**Your goal:** Every record below is to be retyped exactly, with any pictures left out.

━━━ Provided material

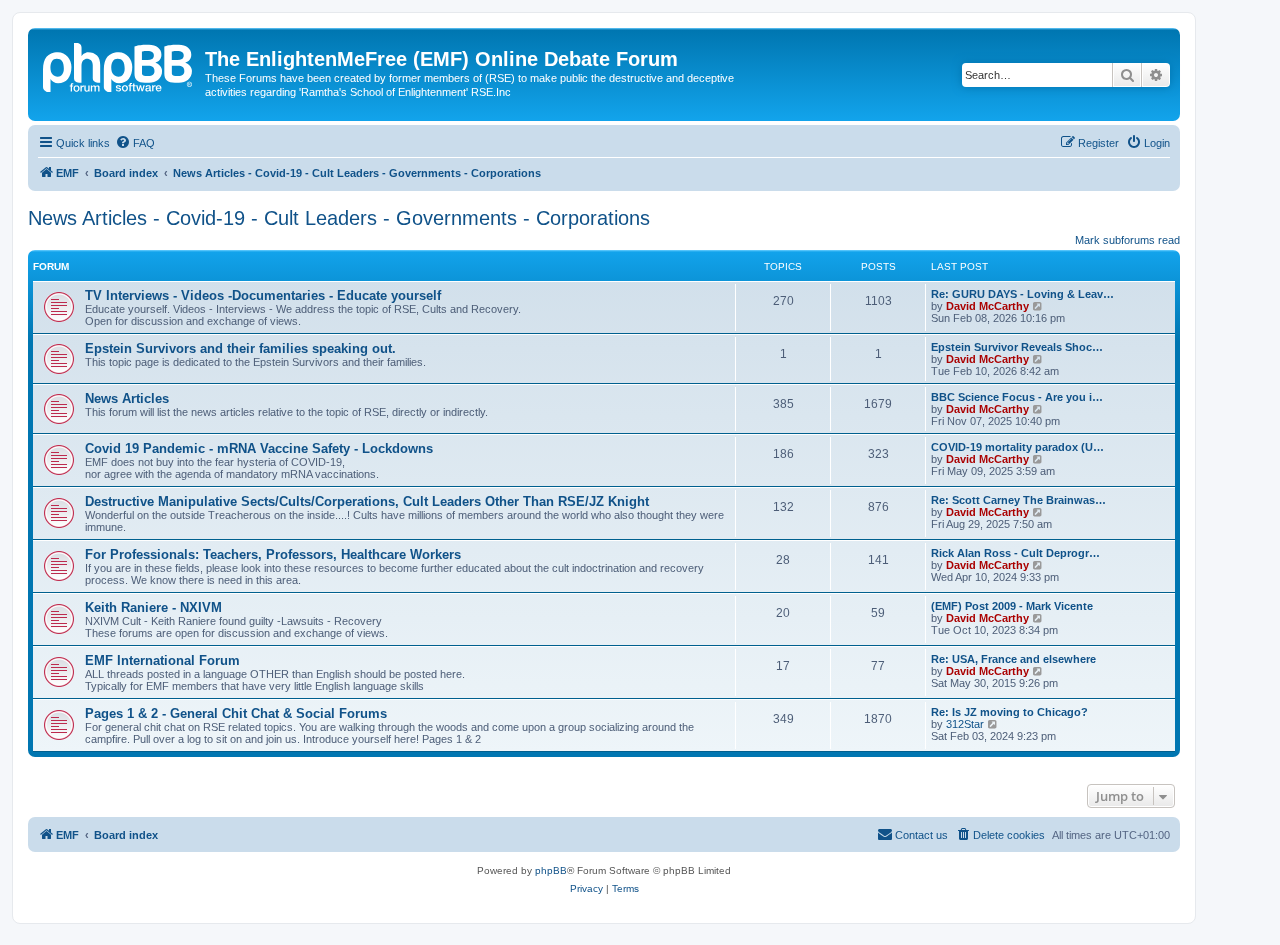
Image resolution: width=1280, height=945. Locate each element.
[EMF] (119, 65)
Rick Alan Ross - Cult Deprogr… (1015, 553)
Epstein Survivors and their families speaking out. (240, 348)
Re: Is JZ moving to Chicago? (1009, 712)
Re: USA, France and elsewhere (1013, 659)
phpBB (551, 870)
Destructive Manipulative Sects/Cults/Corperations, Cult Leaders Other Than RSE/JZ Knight (367, 501)
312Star (965, 724)
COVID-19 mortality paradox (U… (1017, 447)
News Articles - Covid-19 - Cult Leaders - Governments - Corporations (339, 218)
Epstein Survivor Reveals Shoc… (1017, 347)
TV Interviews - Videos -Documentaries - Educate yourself (263, 295)
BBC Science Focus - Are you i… (1017, 397)
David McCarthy (987, 306)
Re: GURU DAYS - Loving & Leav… (1022, 294)
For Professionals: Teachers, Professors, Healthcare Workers (273, 554)
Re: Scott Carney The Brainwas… (1018, 500)
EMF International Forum (162, 660)
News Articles (127, 398)
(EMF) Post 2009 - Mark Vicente (1012, 606)
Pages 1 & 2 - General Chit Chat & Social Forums (236, 713)
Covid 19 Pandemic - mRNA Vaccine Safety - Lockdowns (259, 448)
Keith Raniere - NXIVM (153, 607)
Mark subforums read (1127, 240)
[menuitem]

━━━━━━

**Solution to the exercise:**
Image resolution: width=1280, height=945. Locate each element.
[EMF] (119, 65)
Rick Alan Ross - Cult Deprogr… (1015, 553)
Epstein Survivors and their families speaking out. (240, 348)
Re: Is JZ moving to Chicago? (1009, 712)
Re: USA, France and elsewhere (1013, 659)
phpBB (551, 870)
Destructive Manipulative Sects/Cults/Corperations, Cult Leaders Other Than RSE/JZ Knight (367, 501)
312Star (965, 724)
COVID-19 mortality paradox (U… (1017, 447)
News Articles - Covid-19 - Cult Leaders - Governments - Corporations (339, 218)
Epstein Survivor Reveals Shoc… (1017, 347)
TV Interviews - Videos -Documentaries - Educate yourself (263, 295)
BBC Science Focus - Are you i… (1017, 397)
David McCarthy (987, 306)
Re: GURU DAYS - Loving & Leav… (1022, 294)
For Professionals: Teachers, Professors, Healthcare Workers (273, 554)
Re: Scott Carney The Brainwas… (1018, 500)
EMF International Forum (162, 660)
News Articles (127, 398)
(EMF) Post 2009 - Mark Vicente (1012, 606)
Pages 1 & 2 - General Chit Chat & Social Forums (236, 713)
Covid 19 Pandemic - mRNA Vaccine Safety - Lockdowns (259, 448)
Keith Raniere - NXIVM (153, 607)
Mark subforums read (1127, 240)
[menuitem]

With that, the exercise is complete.